Alain Bocquet a évoqué un certain nombre de mesures que nous préconisons. Je rappellerai la création d'un pôle public financier ; la constitution de fonds régionaux publics pour l'emploi prenant en charge tout ou partie des intérêts des crédits pour les investissements des entreprises ; la préservation et le développement de la chaîne qui va de la recherche à la production, dans les secteurs émergents mais aussi traditionnels, ce qui passe par la formation, l'innovation, le travail en réseau ; le rétablissement du contrôle de l'utilisation des fonds publics – je vous rappelle, monsieur le ministre, que la première mesure prise par la droite en arrivant au pouvoir en juillet 2002 a consisté à supprimer la commission chargée de contrôler l'utilisation des fonds publics dans les entreprises ; un droit d'accès aux marchés français et européen, calculé en fonction des écarts de salaires et de protection sociale entre les pays importateurs et exportateurs.
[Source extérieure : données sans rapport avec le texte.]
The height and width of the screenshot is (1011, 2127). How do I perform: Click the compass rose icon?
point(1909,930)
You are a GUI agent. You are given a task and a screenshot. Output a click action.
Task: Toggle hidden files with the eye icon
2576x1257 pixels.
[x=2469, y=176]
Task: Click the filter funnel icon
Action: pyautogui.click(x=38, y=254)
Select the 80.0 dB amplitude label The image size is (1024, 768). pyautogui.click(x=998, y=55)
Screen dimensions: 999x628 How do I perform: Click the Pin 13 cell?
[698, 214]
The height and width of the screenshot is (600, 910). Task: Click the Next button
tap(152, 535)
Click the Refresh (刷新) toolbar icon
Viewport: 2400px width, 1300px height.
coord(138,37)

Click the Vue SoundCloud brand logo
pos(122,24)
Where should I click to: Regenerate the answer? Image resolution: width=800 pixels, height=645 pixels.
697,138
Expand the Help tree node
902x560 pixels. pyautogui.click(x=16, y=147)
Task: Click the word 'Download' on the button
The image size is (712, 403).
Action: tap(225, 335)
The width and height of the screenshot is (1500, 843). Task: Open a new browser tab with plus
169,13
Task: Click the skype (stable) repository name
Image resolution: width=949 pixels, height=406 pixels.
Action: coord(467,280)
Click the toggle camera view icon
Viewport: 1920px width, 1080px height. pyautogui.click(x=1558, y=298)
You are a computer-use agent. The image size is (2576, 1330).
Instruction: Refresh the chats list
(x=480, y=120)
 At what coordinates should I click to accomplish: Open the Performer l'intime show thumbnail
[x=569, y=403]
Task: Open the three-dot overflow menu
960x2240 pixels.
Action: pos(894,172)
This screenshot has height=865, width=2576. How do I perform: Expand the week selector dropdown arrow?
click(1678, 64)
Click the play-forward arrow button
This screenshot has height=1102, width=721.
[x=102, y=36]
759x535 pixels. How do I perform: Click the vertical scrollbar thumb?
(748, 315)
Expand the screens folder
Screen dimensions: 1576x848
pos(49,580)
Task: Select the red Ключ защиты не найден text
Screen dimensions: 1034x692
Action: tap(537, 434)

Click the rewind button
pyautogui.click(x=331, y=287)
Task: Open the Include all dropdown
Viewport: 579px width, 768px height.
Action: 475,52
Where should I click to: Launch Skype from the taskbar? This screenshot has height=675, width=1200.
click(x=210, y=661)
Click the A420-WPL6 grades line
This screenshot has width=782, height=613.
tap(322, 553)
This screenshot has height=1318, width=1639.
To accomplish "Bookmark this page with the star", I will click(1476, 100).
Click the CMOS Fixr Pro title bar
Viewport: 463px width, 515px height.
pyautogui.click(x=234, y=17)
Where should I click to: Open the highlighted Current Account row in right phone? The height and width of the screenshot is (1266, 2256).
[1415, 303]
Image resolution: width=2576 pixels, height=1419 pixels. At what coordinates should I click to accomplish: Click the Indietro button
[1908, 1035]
Monsieur le ministre, vous avez fait de grandes déclarations, souvent contredites par la réalité. Vous avez stigmatisé des salariés en lutte contre la casse organisée de leur outil de travail, comme à Sodimatex. Vous avez laissé, comme à Isotherma, près du Havre, des financiers se conduire en voyous et entraîner la liquidation d'entreprises. Vous venez de prendre une nouvelle fois, ici même, un certain nombre d'engagements : chiche !
Nous pensons quant à nous qu'une politique industrielle a toute sa place dans notre pays, à condition de sortir, aux niveaux national comme européen, d'une politique qui considère les salariés comme des variables d'ajustement, les droits sociaux comme des obstacles à abattre et les États comme des outils d'adaptation des hommes et des territoires aux besoins du capitalisme financier et mondialisé.